December 22, 2006 2:05PM

An Oil Royalty Mystery

With oil prices still above $60 a barrel, do oil companies need inducements to find and produce more oil? That's the underlying question of today's NYT front-page article about an Interior Department report questioning the value of royalty rebates and tax breaks for gas and oil production.

The rebates are targeted at expensive and difficult exploration, usually in deep water or that requires deep drilling. The intention is to incentivize that exploration, allowing the United States to increase its domestic reserves using "unconventional oil."

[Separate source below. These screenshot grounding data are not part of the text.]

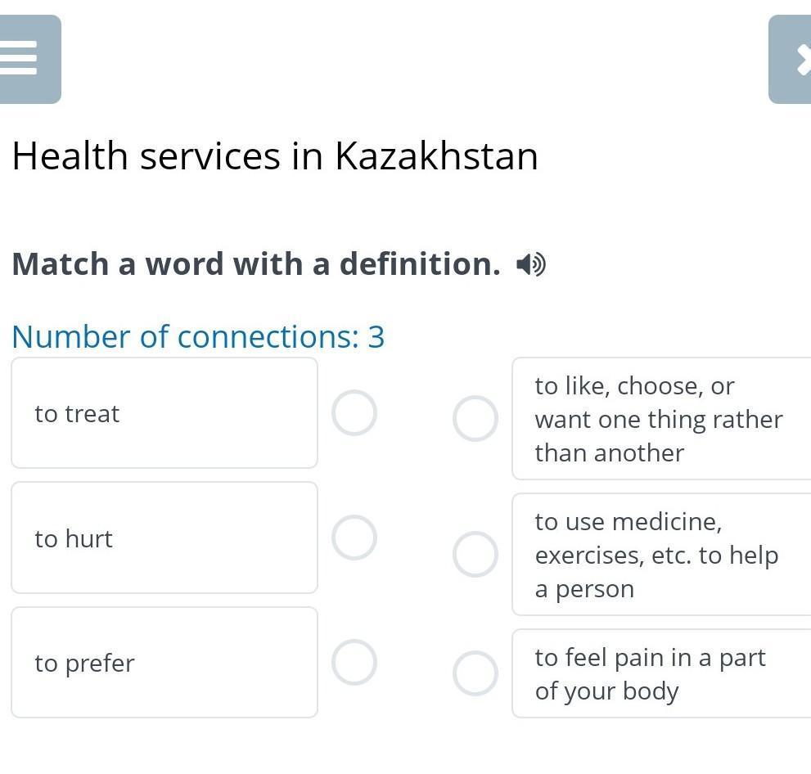Select circle beside 'to use medicine' definition
811x774 pixels.
475,555
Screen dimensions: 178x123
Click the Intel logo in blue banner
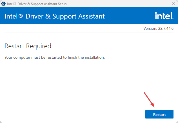[164, 16]
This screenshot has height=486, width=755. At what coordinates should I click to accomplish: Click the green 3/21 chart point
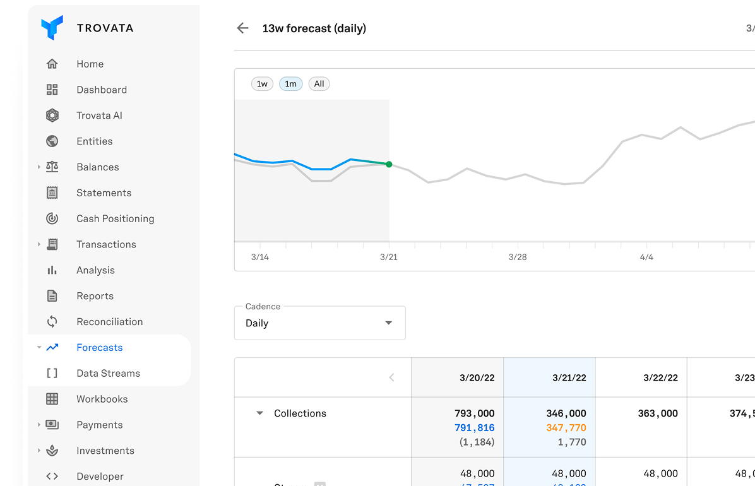click(x=389, y=164)
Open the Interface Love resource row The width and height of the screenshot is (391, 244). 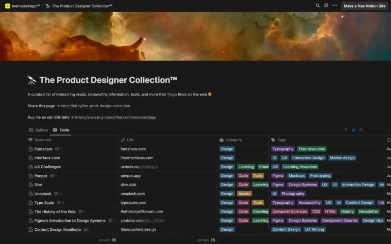click(x=47, y=158)
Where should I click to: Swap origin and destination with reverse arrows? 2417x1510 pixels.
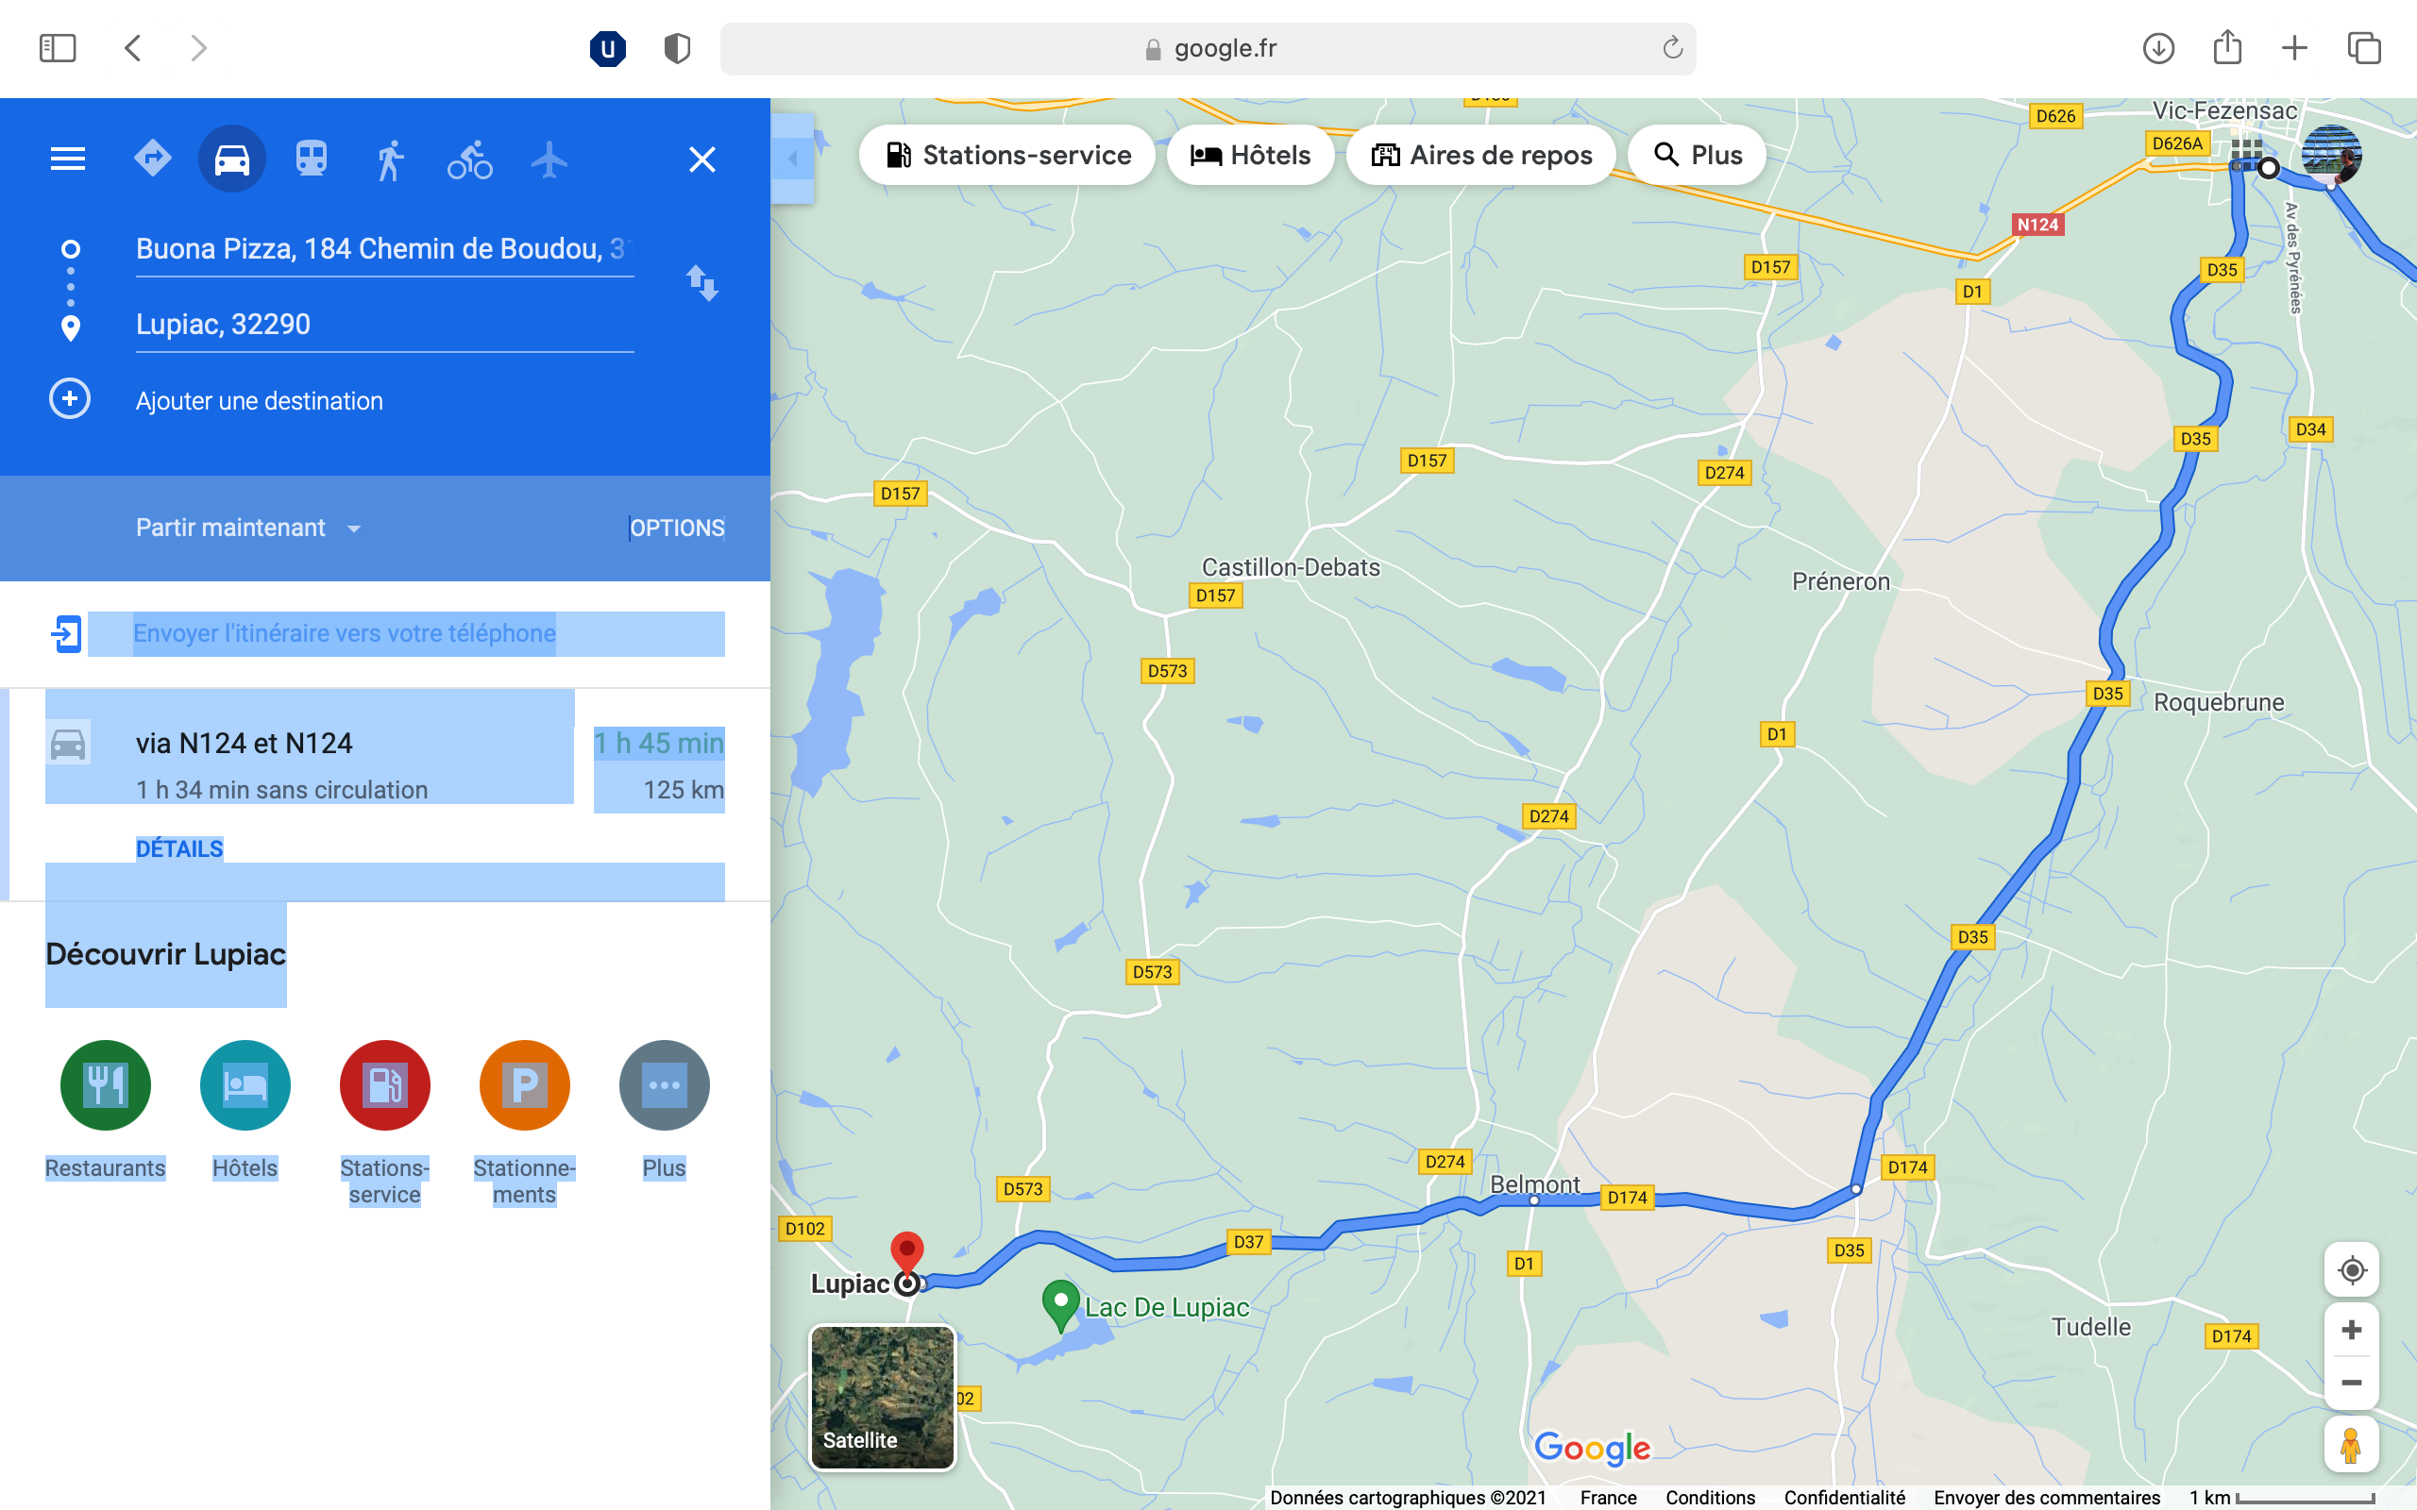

But it's unclear how effective the incentive is, given the expense of producing such oil. Here's the article's punchline:

[The report] estimates that current inducements could allow drilling companies in the Gulf of Mexico to escape tens of billions of dollars in royalties that they would otherwise pay the government for oil and gas produced in areas that belong to American taxpayers.

But the study predicts that the inducements would cause only a tiny increase in production even if they were offered without some of the limitations now in place.

The article notes that royalties and corporate taxes deliver into federal coffers about 40 percent of the revenue produced from oil and gas extracted from federal property. The worldwide average government take is about 60–65 percent. A 40 percent federal take may have been fair at a time when oil prices and profits were lower, the article suggests, but the government should be getting a much higher cut from today's prices.

Reading the article, I thought about a question that my colleague (and boss) Peter Van Doren has often asked: Why do we have federal royalty payments at all? Why not, instead, use the initial mineral rights auction as the sole source of government revenue from extracting oil or gas? 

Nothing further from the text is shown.